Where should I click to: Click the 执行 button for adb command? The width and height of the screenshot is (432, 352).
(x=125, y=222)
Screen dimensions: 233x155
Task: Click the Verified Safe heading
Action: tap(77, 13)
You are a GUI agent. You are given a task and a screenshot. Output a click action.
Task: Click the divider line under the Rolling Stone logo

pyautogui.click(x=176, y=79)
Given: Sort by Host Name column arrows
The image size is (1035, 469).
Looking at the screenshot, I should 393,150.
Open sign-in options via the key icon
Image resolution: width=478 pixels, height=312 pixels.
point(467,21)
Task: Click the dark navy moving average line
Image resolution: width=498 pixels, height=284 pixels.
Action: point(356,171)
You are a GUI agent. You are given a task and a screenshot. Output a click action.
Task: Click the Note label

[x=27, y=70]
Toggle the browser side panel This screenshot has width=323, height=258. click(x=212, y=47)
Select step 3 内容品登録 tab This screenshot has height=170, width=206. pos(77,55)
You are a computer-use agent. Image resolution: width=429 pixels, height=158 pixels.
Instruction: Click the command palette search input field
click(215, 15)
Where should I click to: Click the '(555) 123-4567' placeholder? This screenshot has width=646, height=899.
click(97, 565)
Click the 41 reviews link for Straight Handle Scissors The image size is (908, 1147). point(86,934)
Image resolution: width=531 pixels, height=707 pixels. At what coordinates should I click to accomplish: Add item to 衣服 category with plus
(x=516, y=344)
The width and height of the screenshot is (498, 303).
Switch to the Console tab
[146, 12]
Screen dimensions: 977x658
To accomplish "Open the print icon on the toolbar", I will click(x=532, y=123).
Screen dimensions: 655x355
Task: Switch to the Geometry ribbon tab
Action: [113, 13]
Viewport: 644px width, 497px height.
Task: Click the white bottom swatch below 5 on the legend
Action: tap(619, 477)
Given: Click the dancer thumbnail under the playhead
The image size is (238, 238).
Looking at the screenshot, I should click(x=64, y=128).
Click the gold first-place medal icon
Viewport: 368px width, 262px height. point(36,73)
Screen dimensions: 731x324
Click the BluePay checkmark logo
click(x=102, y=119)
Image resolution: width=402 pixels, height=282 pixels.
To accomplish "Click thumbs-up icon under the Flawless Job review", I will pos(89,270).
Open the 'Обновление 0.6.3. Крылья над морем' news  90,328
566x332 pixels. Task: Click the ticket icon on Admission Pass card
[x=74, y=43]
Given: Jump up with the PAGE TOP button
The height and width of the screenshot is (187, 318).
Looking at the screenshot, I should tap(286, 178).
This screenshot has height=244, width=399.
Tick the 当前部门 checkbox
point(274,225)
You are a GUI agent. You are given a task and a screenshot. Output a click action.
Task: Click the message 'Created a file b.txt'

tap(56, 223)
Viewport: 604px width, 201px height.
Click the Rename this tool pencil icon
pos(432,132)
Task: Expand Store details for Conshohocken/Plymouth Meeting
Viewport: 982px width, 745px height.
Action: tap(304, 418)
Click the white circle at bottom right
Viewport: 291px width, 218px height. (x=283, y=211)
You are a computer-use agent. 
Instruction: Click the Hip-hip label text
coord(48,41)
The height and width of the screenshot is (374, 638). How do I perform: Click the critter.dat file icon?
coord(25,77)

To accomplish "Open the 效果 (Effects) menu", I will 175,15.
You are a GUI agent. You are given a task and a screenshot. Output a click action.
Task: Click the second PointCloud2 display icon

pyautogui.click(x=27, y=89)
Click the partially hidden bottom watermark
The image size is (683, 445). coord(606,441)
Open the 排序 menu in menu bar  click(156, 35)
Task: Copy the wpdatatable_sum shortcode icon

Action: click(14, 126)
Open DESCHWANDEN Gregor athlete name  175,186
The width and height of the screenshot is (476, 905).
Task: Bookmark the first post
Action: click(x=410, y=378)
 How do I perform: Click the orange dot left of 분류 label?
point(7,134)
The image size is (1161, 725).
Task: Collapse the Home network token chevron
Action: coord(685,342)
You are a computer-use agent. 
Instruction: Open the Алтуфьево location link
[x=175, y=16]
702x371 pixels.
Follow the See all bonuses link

# # # # #

For this exercise, output the entries above exactly as written.

Where should I click to: Click the 执行 button for adb command? The width and height of the screenshot is (432, 352).
(x=125, y=222)
Screen dimensions: 233x155
Task: Click the Verified Safe heading
Action: tap(77, 13)
You are a GUI agent. You are given a task and a screenshot. Output a click action.
Task: Click the divider line under the Rolling Stone logo

pyautogui.click(x=176, y=79)
Given: Sort by Host Name column arrows
The image size is (1035, 469).
Looking at the screenshot, I should 393,150.
Open sign-in options via the key icon
Image resolution: width=478 pixels, height=312 pixels.
point(467,21)
Task: Click the dark navy moving average line
Image resolution: width=498 pixels, height=284 pixels.
Action: point(356,171)
You are a GUI agent. You are given a task and a screenshot. Output a click action.
Task: Click the Note label

[x=27, y=70]
Toggle the browser side panel This screenshot has width=323, height=258. click(x=212, y=47)
Select step 3 内容品登録 tab This screenshot has height=170, width=206. pos(77,55)
You are a computer-use agent. Image resolution: width=429 pixels, height=158 pixels.
Instruction: Click the command palette search input field
click(215, 15)
Where should I click to: Click the '(555) 123-4567' placeholder? This screenshot has width=646, height=899.
click(97, 565)
Click the 41 reviews link for Straight Handle Scissors The image size is (908, 1147). point(86,934)
Image resolution: width=531 pixels, height=707 pixels. At what coordinates should I click to accomplish: Add item to 衣服 category with plus
(x=516, y=344)
The width and height of the screenshot is (498, 303).
Switch to the Console tab
[146, 12]
Screen dimensions: 977x658
To accomplish "Open the print icon on the toolbar", I will click(x=532, y=123).
Screen dimensions: 655x355
Task: Switch to the Geometry ribbon tab
Action: [113, 13]
Viewport: 644px width, 497px height.
Task: Click the white bottom swatch below 5 on the legend
Action: tap(619, 477)
Given: Click the dancer thumbnail under the playhead
The image size is (238, 238).
Looking at the screenshot, I should click(x=64, y=128).
Click the gold first-place medal icon
Viewport: 368px width, 262px height. point(36,73)
Screen dimensions: 731x324
Click the BluePay checkmark logo
click(x=102, y=119)
Image resolution: width=402 pixels, height=282 pixels.
To accomplish "Click thumbs-up icon under the Flawless Job review", I will pos(89,270).
Open the 'Обновление 0.6.3. Крылья над морем' news  90,328
566x332 pixels. Task: Click the ticket icon on Admission Pass card
[x=74, y=43]
Given: Jump up with the PAGE TOP button
The height and width of the screenshot is (187, 318).
Looking at the screenshot, I should tap(286, 178).
This screenshot has height=244, width=399.
Tick the 当前部门 checkbox
point(274,225)
You are a GUI agent. You are given a task and a screenshot. Output a click action.
Task: Click the message 'Created a file b.txt'

tap(56, 223)
Viewport: 604px width, 201px height.
Click the Rename this tool pencil icon
pos(432,132)
Task: Expand Store details for Conshohocken/Plymouth Meeting
Viewport: 982px width, 745px height.
Action: tap(304, 418)
Click the white circle at bottom right
Viewport: 291px width, 218px height. (x=283, y=211)
You are a computer-use agent. 
Instruction: Click the Hip-hip label text
coord(48,41)
The height and width of the screenshot is (374, 638). How do I perform: Click the critter.dat file icon?
coord(25,77)

To accomplish "Open the 效果 (Effects) menu", I will 175,15.
You are a GUI agent. You are given a task and a screenshot. Output a click action.
Task: Click the second PointCloud2 display icon

pyautogui.click(x=27, y=89)
Click the partially hidden bottom watermark
The image size is (683, 445). coord(606,441)
Open the 排序 menu in menu bar  click(156, 35)
Task: Copy the wpdatatable_sum shortcode icon

Action: click(14, 126)
Open DESCHWANDEN Gregor athlete name  175,186
The width and height of the screenshot is (476, 905).
Task: Bookmark the first post
Action: click(x=410, y=378)
 How do I perform: Click the orange dot left of 분류 label?
point(7,134)
The image size is (1161, 725).
Task: Collapse the Home network token chevron
Action: coord(685,342)
You are a computer-use agent. 
Instruction: Open the Алтуфьево location link
[x=175, y=16]
702x371 pixels.
Follow the See all bonuses link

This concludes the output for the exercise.